It is out of question that DHSN is a 'must' to read for all who are
interested in the question of intra-clausal concatenation strategies from
a typological point of view. In addition, the book serves another
important purpose, namely to introduce the linguistics of Nivkh to the
general audience in a way that brings the book close to a 'functional
description' of Nivkh. Sure, the book is not a reference grammar of the
language. For this, the reader should for instance turn to Gruzdeva 1998.
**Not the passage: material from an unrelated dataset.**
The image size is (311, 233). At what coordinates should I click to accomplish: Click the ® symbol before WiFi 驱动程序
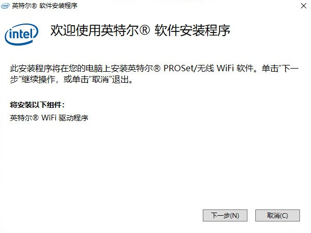click(35, 118)
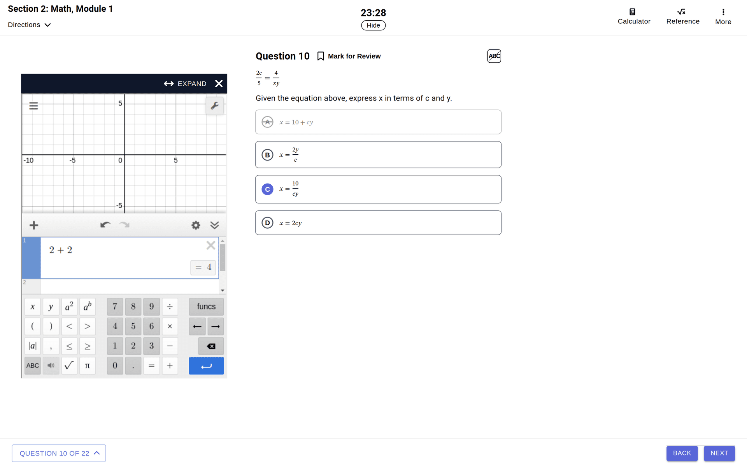Viewport: 747px width, 468px height.
Task: Collapse the calculator keypad with double chevron
Action: click(x=214, y=225)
Still, the amazing wealth of data presented by J.M. allows the reader to
get a deep insight into the linguistics of Nivkh that goes far beyond
other comparable studies.

Perhaps, the book also profits from the fact that J.M. does not adhere to
a specific language or grammar theory. It follows the standards of a
typological paradigm (with an admittedly functional perspective). Her
approach is related to what can best be called an 'interpretative Basic
Linguistic Theory' (iBLT) (modifying Dixon's term (Dixon 1997)). This
theory-neutral, nevertheless category-sensitive approach guarantees that
J.M.'s analyses are not packed into a format that is at risk to lay more
emphasis on the cover than on the contents. DHSN is unbiased towards
theoretical issues without being atheoretical. This fact makes the book
both a valuable source book and an important contribution to general
issues in language typology. Nevertheless, the basically 'structural'
approach has its shortcomings, too. For instance, the chapter on wordhood
surely is an important issue from a purely structural point of view that
posits the existence of 'words' (what ever this may be) in linguistic
cognition. However, J.M. herself considers the possibility (p.119) that
the concept of wordhood is determined by cultural (especially Western)
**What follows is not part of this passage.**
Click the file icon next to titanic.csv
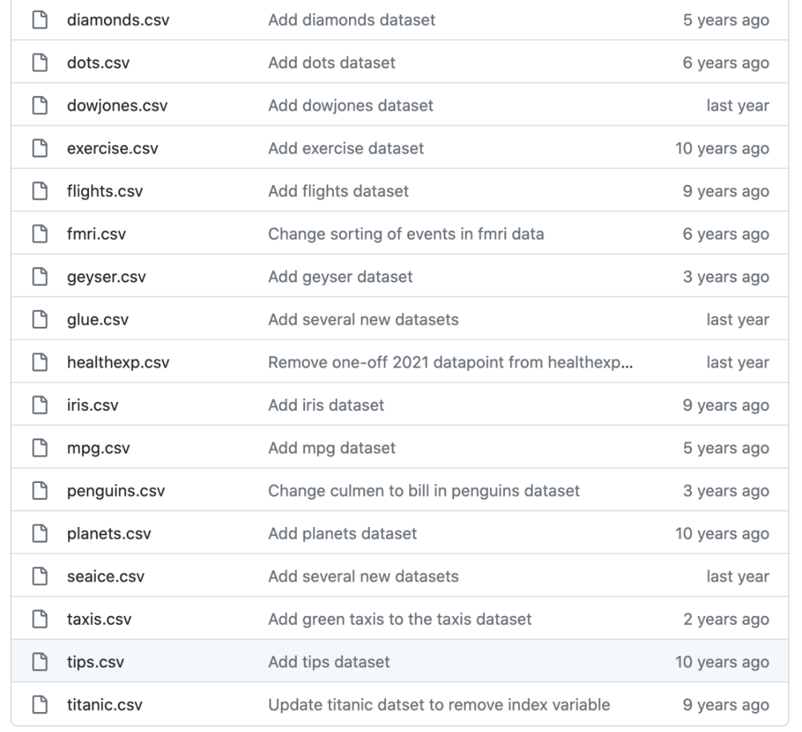This screenshot has height=732, width=802. (38, 705)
traditions. The fact that wordhood is often considered as a more or less
universal feature of language perhaps unnecessarily complicates the
matter. If, for instance, we refer to the concept of 'linguistic
information units' (LIU) instead of 'word', we are freed from positing
rather complicated and often contradictory parameters for 'words'. Such a
cognitive perspective would perhaps also help to account for the most
important observation by J.M., namely the dependent-head condition for
synthesis in Nivkh (and other languages). In this sense, DHSN lays the
ground for a more theory-oriented explanation of this type of synthesis.
It is out of question that without the highly learnt and extremely
thoughtful approach presented by J.M. this type of explanation would
never lurk from beyond the horizon. In this brief review, I cannot
illustrate this point in more details, just as it is impossible to
comment upon every single claim or observation. Most likely, experts of
those languages that are included in J.M.'s typology, will not always
agree with the analyses presented by the author. Nevertheless, the book
sufficiently shows that a learnt typological embedding of
language-specific phenomena can serve at least three interests: The
inclusion of a hitherto less considered language in the dimension of
cross-linguistic argumentation, the evaluation and refinement of
typological generalizations, and - last but not least - the reformulation
of theoretical positions.

We have to thank J.M. for having prepared this wonderful and stimulating
book, which is formally well-done and accurate in the presentation of
both data and analyses.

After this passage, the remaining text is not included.